Stored data
--- --- ---

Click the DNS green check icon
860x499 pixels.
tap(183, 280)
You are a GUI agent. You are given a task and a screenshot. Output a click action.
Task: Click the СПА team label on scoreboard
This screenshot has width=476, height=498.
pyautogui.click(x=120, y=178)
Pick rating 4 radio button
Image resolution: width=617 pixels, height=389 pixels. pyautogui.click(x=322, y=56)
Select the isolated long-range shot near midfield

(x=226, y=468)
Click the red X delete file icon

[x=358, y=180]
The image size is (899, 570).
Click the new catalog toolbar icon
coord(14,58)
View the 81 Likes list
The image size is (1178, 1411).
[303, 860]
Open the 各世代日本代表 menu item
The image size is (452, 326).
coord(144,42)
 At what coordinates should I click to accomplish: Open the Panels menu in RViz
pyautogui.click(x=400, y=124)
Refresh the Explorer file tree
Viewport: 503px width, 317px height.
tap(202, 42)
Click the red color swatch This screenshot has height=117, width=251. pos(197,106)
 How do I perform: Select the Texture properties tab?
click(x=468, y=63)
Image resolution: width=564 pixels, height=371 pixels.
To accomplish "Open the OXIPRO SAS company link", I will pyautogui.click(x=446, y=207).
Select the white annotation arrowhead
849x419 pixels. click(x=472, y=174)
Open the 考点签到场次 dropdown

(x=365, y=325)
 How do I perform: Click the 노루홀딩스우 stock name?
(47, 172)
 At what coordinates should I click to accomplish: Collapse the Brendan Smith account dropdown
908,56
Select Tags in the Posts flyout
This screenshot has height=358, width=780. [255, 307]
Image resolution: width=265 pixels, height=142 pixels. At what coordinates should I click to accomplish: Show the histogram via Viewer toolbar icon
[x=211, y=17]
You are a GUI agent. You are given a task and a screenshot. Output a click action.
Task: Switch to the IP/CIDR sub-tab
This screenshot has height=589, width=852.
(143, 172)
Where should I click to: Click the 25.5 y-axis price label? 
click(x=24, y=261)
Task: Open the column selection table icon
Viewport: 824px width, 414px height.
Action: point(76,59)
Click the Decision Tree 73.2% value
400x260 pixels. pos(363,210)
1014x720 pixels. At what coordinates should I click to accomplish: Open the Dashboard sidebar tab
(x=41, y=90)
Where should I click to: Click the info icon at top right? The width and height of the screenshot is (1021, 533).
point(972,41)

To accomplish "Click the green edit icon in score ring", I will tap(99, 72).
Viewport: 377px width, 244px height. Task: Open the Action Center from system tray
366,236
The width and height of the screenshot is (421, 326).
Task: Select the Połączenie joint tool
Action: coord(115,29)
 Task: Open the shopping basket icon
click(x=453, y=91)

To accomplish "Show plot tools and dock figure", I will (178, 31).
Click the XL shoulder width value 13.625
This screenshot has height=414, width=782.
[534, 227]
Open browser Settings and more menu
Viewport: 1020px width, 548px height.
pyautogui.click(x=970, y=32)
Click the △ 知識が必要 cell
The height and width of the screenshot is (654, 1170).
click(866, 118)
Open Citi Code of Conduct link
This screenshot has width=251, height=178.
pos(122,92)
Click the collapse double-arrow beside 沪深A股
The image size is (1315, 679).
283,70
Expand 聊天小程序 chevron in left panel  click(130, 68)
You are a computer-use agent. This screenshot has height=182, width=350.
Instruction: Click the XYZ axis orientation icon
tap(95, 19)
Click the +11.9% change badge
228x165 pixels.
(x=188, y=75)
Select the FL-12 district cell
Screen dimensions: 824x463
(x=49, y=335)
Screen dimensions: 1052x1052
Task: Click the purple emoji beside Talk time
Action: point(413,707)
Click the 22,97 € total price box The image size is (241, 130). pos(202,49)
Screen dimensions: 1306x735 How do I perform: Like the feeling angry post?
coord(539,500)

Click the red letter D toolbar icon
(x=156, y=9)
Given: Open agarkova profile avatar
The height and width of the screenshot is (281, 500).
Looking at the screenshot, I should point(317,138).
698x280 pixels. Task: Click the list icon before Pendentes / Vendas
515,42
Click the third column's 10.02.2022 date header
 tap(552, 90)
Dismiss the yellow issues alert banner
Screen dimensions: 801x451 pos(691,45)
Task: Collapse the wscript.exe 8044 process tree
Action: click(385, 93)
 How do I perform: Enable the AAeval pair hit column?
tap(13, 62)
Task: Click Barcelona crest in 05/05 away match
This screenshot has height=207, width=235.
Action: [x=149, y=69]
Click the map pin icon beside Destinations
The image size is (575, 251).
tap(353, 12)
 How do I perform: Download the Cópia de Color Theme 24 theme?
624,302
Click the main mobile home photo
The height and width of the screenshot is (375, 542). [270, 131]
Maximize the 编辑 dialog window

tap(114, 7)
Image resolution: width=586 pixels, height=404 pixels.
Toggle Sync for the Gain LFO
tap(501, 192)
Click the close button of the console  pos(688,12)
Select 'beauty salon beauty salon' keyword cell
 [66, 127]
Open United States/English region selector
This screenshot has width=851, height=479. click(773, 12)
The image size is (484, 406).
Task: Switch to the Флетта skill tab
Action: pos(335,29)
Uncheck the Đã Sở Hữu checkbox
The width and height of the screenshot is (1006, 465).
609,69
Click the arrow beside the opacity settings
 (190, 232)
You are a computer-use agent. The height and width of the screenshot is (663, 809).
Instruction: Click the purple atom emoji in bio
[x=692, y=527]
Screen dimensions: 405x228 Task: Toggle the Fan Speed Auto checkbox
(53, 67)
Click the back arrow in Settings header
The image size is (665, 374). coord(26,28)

--- --- ---

YOUR INSTRUCTIONS: Each line of the data above is to be set down exactly.

ANSWER BOX:
Click the DNS green check icon
860x499 pixels.
tap(183, 280)
You are a GUI agent. You are given a task and a screenshot. Output a click action.
Task: Click the СПА team label on scoreboard
This screenshot has width=476, height=498.
pyautogui.click(x=120, y=178)
Pick rating 4 radio button
Image resolution: width=617 pixels, height=389 pixels. pyautogui.click(x=322, y=56)
Select the isolated long-range shot near midfield

(x=226, y=468)
Click the red X delete file icon

[x=358, y=180]
The image size is (899, 570).
Click the new catalog toolbar icon
coord(14,58)
View the 81 Likes list
The image size is (1178, 1411).
[303, 860]
Open the 各世代日本代表 menu item
The image size is (452, 326).
coord(144,42)
 At what coordinates should I click to accomplish: Open the Panels menu in RViz
pyautogui.click(x=400, y=124)
Refresh the Explorer file tree
Viewport: 503px width, 317px height.
tap(202, 42)
Click the red color swatch This screenshot has height=117, width=251. pos(197,106)
 How do I perform: Select the Texture properties tab?
click(x=468, y=63)
Image resolution: width=564 pixels, height=371 pixels.
To accomplish "Open the OXIPRO SAS company link", I will pyautogui.click(x=446, y=207).
Select the white annotation arrowhead
849x419 pixels. click(x=472, y=174)
Open the 考点签到场次 dropdown

(x=365, y=325)
 How do I perform: Click the 노루홀딩스우 stock name?
(47, 172)
 At what coordinates should I click to accomplish: Collapse the Brendan Smith account dropdown
908,56
Select Tags in the Posts flyout
This screenshot has height=358, width=780. [255, 307]
Image resolution: width=265 pixels, height=142 pixels. At what coordinates should I click to accomplish: Show the histogram via Viewer toolbar icon
[x=211, y=17]
You are a GUI agent. You are given a task and a screenshot. Output a click action.
Task: Switch to the IP/CIDR sub-tab
This screenshot has height=589, width=852.
(143, 172)
Where should I click to: Click the 25.5 y-axis price label? 
click(x=24, y=261)
Task: Open the column selection table icon
Viewport: 824px width, 414px height.
Action: point(76,59)
Click the Decision Tree 73.2% value
400x260 pixels. pos(363,210)
1014x720 pixels. At what coordinates should I click to accomplish: Open the Dashboard sidebar tab
(x=41, y=90)
Where should I click to: Click the info icon at top right? The width and height of the screenshot is (1021, 533).
point(972,41)

To accomplish "Click the green edit icon in score ring", I will tap(99, 72).
Viewport: 377px width, 244px height. Task: Open the Action Center from system tray
366,236
The width and height of the screenshot is (421, 326).
Task: Select the Połączenie joint tool
Action: coord(115,29)
 Task: Open the shopping basket icon
click(x=453, y=91)

To accomplish "Show plot tools and dock figure", I will (178, 31).
Click the XL shoulder width value 13.625
This screenshot has height=414, width=782.
[534, 227]
Open browser Settings and more menu
Viewport: 1020px width, 548px height.
pyautogui.click(x=970, y=32)
Click the △ 知識が必要 cell
The height and width of the screenshot is (654, 1170).
click(866, 118)
Open Citi Code of Conduct link
This screenshot has width=251, height=178.
pos(122,92)
Click the collapse double-arrow beside 沪深A股
The image size is (1315, 679).
283,70
Expand 聊天小程序 chevron in left panel  click(130, 68)
You are a computer-use agent. This screenshot has height=182, width=350.
Instruction: Click the XYZ axis orientation icon
tap(95, 19)
Click the +11.9% change badge
228x165 pixels.
(x=188, y=75)
Select the FL-12 district cell
Screen dimensions: 824x463
(x=49, y=335)
Screen dimensions: 1052x1052
Task: Click the purple emoji beside Talk time
Action: point(413,707)
Click the 22,97 € total price box The image size is (241, 130). pos(202,49)
Screen dimensions: 1306x735 How do I perform: Like the feeling angry post?
coord(539,500)

Click the red letter D toolbar icon
(x=156, y=9)
Given: Open agarkova profile avatar
The height and width of the screenshot is (281, 500).
Looking at the screenshot, I should point(317,138).
698x280 pixels. Task: Click the list icon before Pendentes / Vendas
515,42
Click the third column's 10.02.2022 date header
 tap(552, 90)
Dismiss the yellow issues alert banner
Screen dimensions: 801x451 pos(691,45)
Task: Collapse the wscript.exe 8044 process tree
Action: click(385, 93)
 How do I perform: Enable the AAeval pair hit column?
tap(13, 62)
Task: Click Barcelona crest in 05/05 away match
This screenshot has height=207, width=235.
Action: [x=149, y=69]
Click the map pin icon beside Destinations
The image size is (575, 251).
tap(353, 12)
 How do I perform: Download the Cópia de Color Theme 24 theme?
624,302
Click the main mobile home photo
The height and width of the screenshot is (375, 542). [270, 131]
Maximize the 编辑 dialog window

tap(114, 7)
Image resolution: width=586 pixels, height=404 pixels.
Toggle Sync for the Gain LFO
tap(501, 192)
Click the close button of the console  pos(688,12)
Select 'beauty salon beauty salon' keyword cell
 [66, 127]
Open United States/English region selector
This screenshot has width=851, height=479. click(773, 12)
The image size is (484, 406).
Task: Switch to the Флетта skill tab
Action: pos(335,29)
Uncheck the Đã Sở Hữu checkbox
The width and height of the screenshot is (1006, 465).
609,69
Click the arrow beside the opacity settings
 (190, 232)
You are a computer-use agent. The height and width of the screenshot is (663, 809).
Instruction: Click the purple atom emoji in bio
[x=692, y=527]
Screen dimensions: 405x228 Task: Toggle the Fan Speed Auto checkbox
(53, 67)
Click the back arrow in Settings header
The image size is (665, 374). coord(26,28)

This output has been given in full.